As we head into the most wonderful time of the year, we can’t help but recall this time last year when a pandemic put the kibosh to most of our holiday traditions and celebrations. On Thanksgiving 2020, my husband was in the kitchen preparing a feast for two, while I fretted like a turkey in November.
The Coronavirus was affecting each of our four grown children in different ways, and there was nothing I could do to help. My mother, a widow, was experiencing health problems, and I was worried about her living alone four hours away in southern Illinois. I gazed out the window and smiled at the sight of a mama fox and her baby happily trotting through the frosty woods, blissfully oblivious to the worries of the day.

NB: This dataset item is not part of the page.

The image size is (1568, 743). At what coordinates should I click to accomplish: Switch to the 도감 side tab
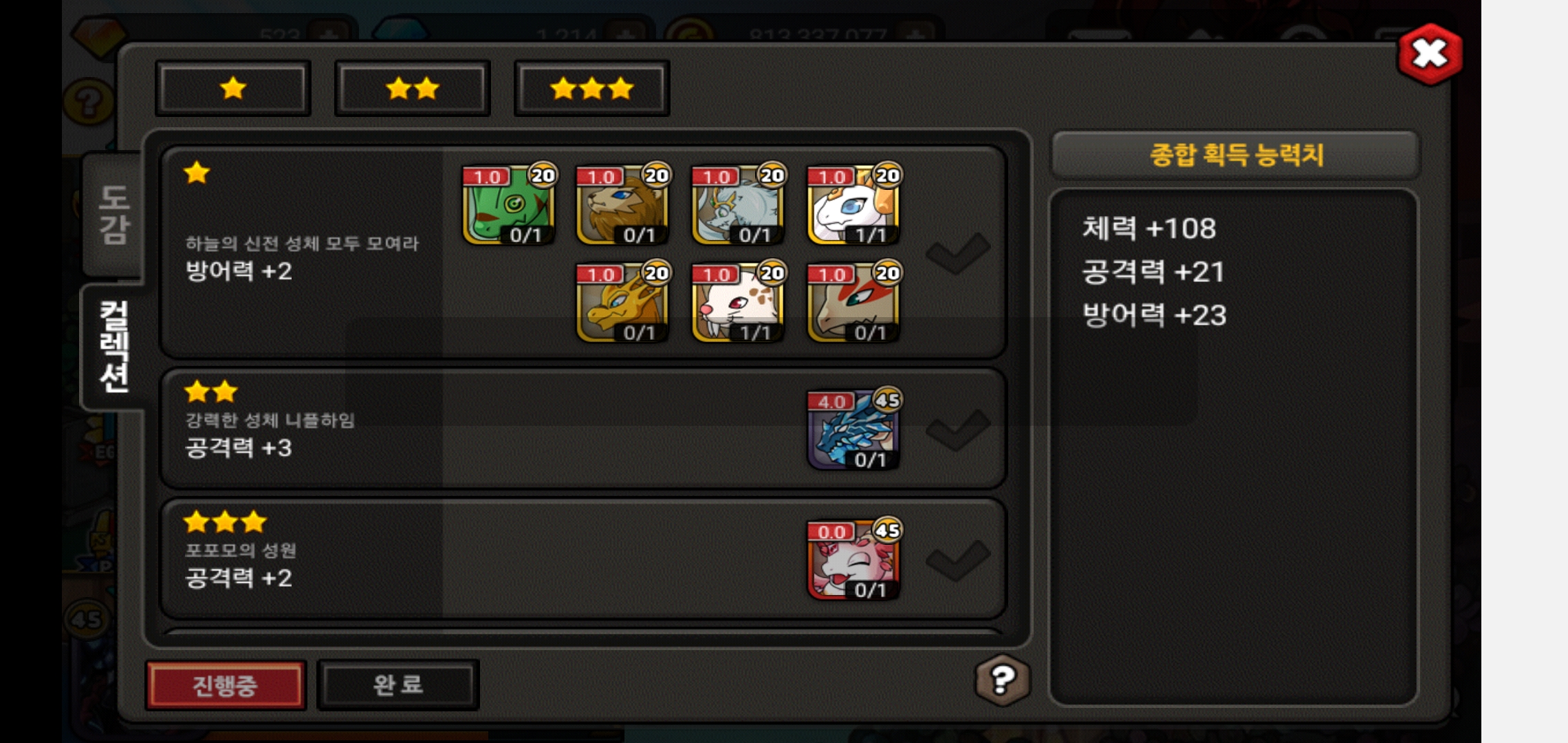(x=113, y=215)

I jumped up and darted to the kitchen, licked a finger-full of mashed potatoes, and grabbed an empty jelly jar. I tied a festive red and green ribbon on it and added a tag that read, “Gratitude Jar 2020”. Then I cut dozens of small slips of paper. The plan was for my husband and me to secretly write something we were grateful for and drop it in the jar each day from Thanksgiving until the end of the year. We would read our entries together on New Year’s Eve.

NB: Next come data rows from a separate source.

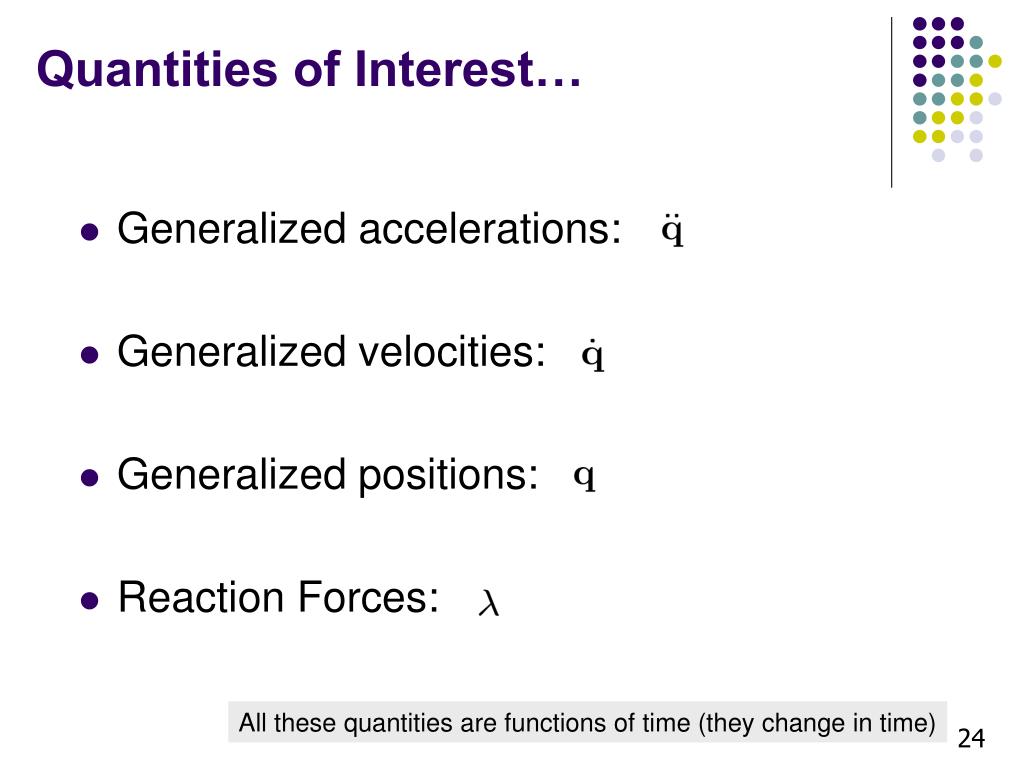Screen dimensions: 1024x768
Task: Select the 'Generalized positions:' text
Action: click(x=328, y=474)
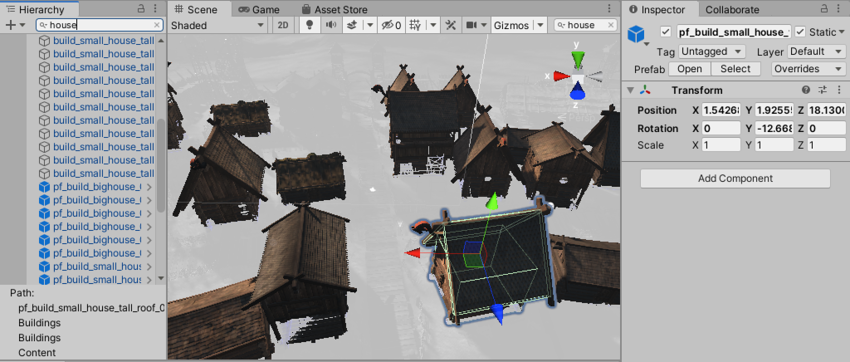Collapse the Transform component section
The width and height of the screenshot is (850, 362).
pos(630,90)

A couple of days later, my mom had a stroke. Thankfully, she recovered well, but I spent all of December with her, first from the hospital parking lot (as visitors weren’t allowed to go inside) and then in her apartment. I went back home to Indiana on New Year’s Eve to help my husband pack up our house. We had made the quick and necessary decision to sell our cabin and buy a house in our hometown so my mother could safely live with us.
As I hastily packed box after box, I saw the Gratitude Jar sitting on the kitchen counter. To my surprise, it was filled with tiny slips of paper! I took an envelope out of my purse and added 31 more slips to the jar. Though we’d been apart and hadn’t said a word about it, both my husband and I had continued to write down things for which we were thankful.

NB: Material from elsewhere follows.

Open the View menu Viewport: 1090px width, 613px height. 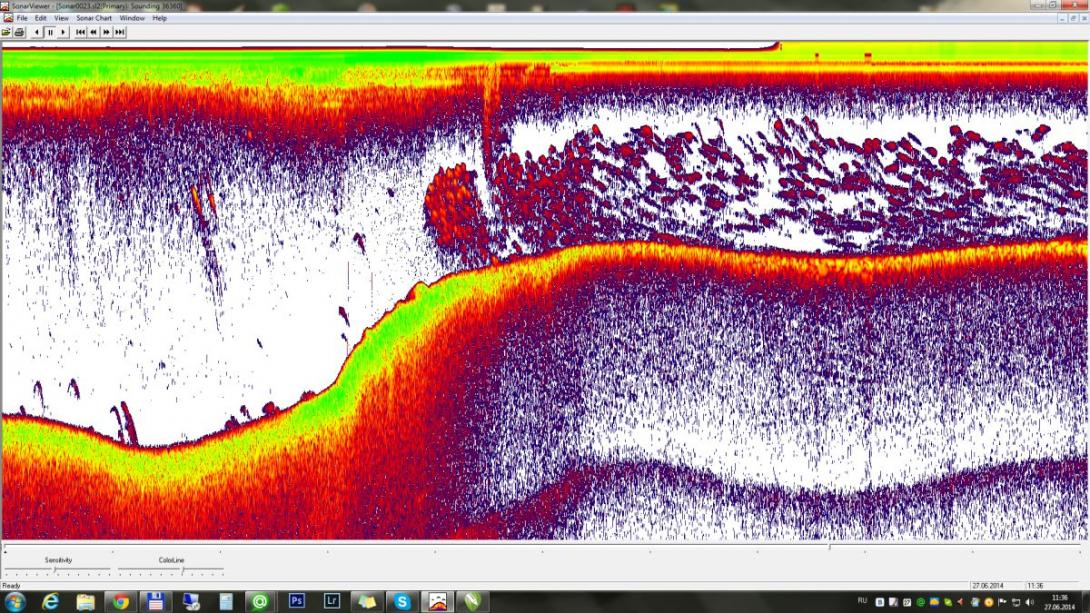61,18
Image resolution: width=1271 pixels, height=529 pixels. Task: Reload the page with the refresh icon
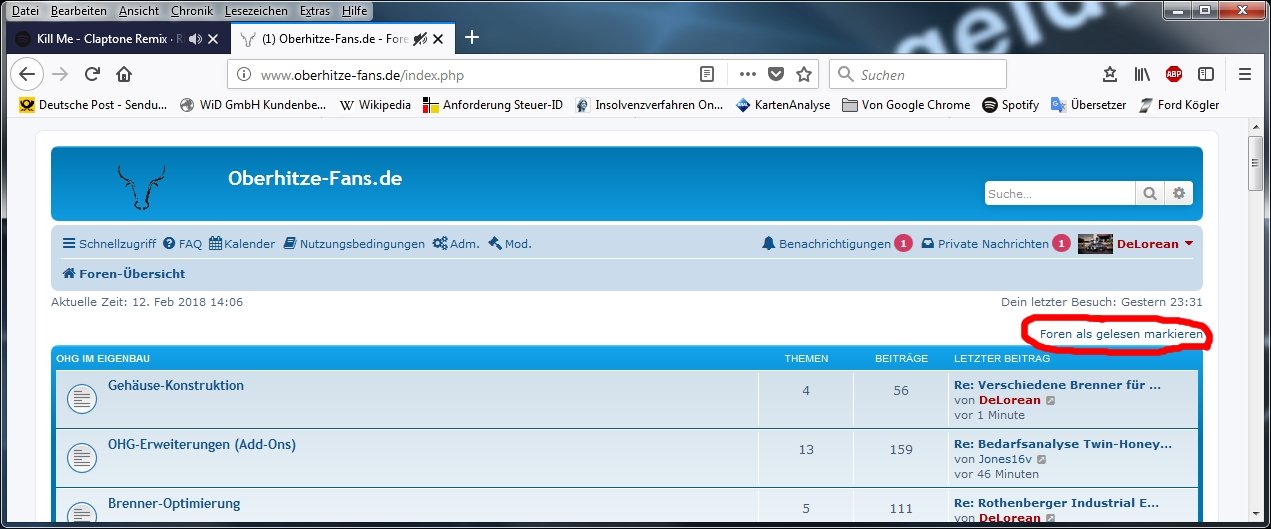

I’d like to say we read the entries from our Gratitude Jar at the stroke of midnight on New Year’s Eve, but we were asleep by 9:30. On New Year’s Day, we pulled each piece of paper from the jar and read it out loud.
Many of our entries expressed thanks for my mother’s recovery and for the doctors and nurses during such a difficult time. Several were about simple things in nature such as a beautiful sunrise, a bird at the feeder, or a peaceful snowfall. Some showed gratitude for our children’s resilience in facing their challenges. Others revealed our appreciation for each other.
For most of us, 2020 is a blur filled with varying degrees of trials and tribulations. Yet through it all, there were always glimmers of hope and happiness. Never was Dr. Suess’s message in his story How the Grinch Stole Christmas so true.
“It came without ribbons! It came without tags! It came without packages, boxes, or bags! Then the Grinch thought of something he hadn’t before. ‘Maybe Christmas,’ he thought, ‘doesn’t come from a store. Maybe Christmas, perhaps, means a little bit more.'”
Theodor Seuss Geisel
Before we get too caught up in the renewed holiday frenzy of decorating, shopping, and merry-making, let’s remember what 2020 taught us. Underneath all the tinsel and trimming, lies the season’s faithful and enduring gifts of beauty, peace, and love. I have already assembled our 2021 Gratitude Jar with the intention of being reminded throughout this holiday season of the simple elegance of gratitude. §
“Feeling gratitude and not expressing it is like wrapping a present and not giving it.”